There are several trends that I see from the stories we collect on opensource.com that people should keep an eye on. First, open education. School systems around the country are experiencing extremely tight budgets. Schools are spending money on textbooks, that unfortunately, can be out-of-date by the time they get used in the classroom. The solution? A combination of open textbooks and open education resources that empower teachers to create courseware collaboratively with other teachers and then customize it to their classroom.Another trend is in open government. We’re seeing more governments and agencies at the local, state, and federal level embrace the Open Government Initiative signed by President Obama when he first took office. It highlights transparency, collaboration, and participation as key elements to create an open and accountable government. This sounds familiar right? Because it’s based on the open source way. We’re seeing innovative ideas coming from organizations like Code for America and Civic Commons. An entire ecosystem is forming around the open government movement. Civic start-ups like SeeClickFix and GovDelivery are helping governments achieve more openness and citizen engagement with their products.
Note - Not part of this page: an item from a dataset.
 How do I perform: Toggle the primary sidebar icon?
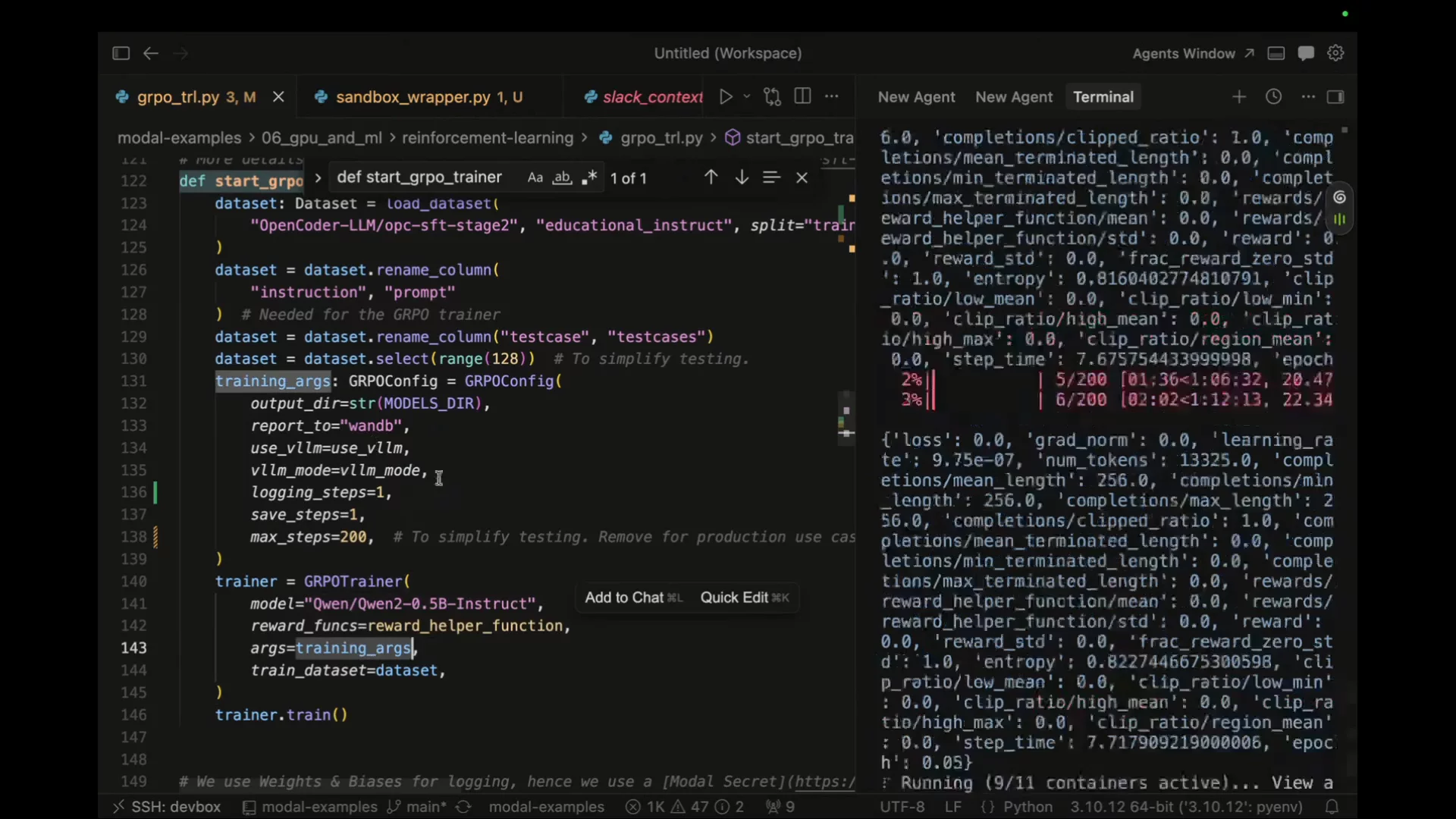coord(121,53)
Have you ever used or made something using open source hardware or software?
I’m more of a community person so getting intimate with hardware or deep down in the code isn’t really my specialty. I've been involved with open source for more than a decade, but I never got involved in a community project in any significant way until I found CityCamp. I haven't submitted a single line of code to open source, but I'm able to bring my project management and community-building skills to the table. That's important because it highlights the fact that there is more to open source contributions than writing code.
As far as using open source, it’s an everyday occurrence for me. In fact, people use open source and probably don’t even realize it. Linux is probably the most popular open source project that people use on a daily basis. It’s powering data centers around the world including financial institutions, animation studios, and popular websites. It’s embedded in phones, TVs, and other devices. Other popular open source projects include Firefox, a freely available web browser and Audacity, a free, cross-platform sound editor. People create content on the web using platforms like Drupal and WordPress, both open source, and more importantly, both have very strong user communities.
Do you plan on making an open source hardware project in the future?
While I don’t have any current ambitions to build my own open hardware, I do plan on using open designs for a home project. My wife has been itching to build a chicken coop. We’ve done a lot of research on chickens and particularly, coop designs. I could probably come up with a custom design, but I’d rather go the open source route—build on shared knowledge and openly available designs. Maybe I could even improve on it and contribute back my improvement back. That would be the open source way.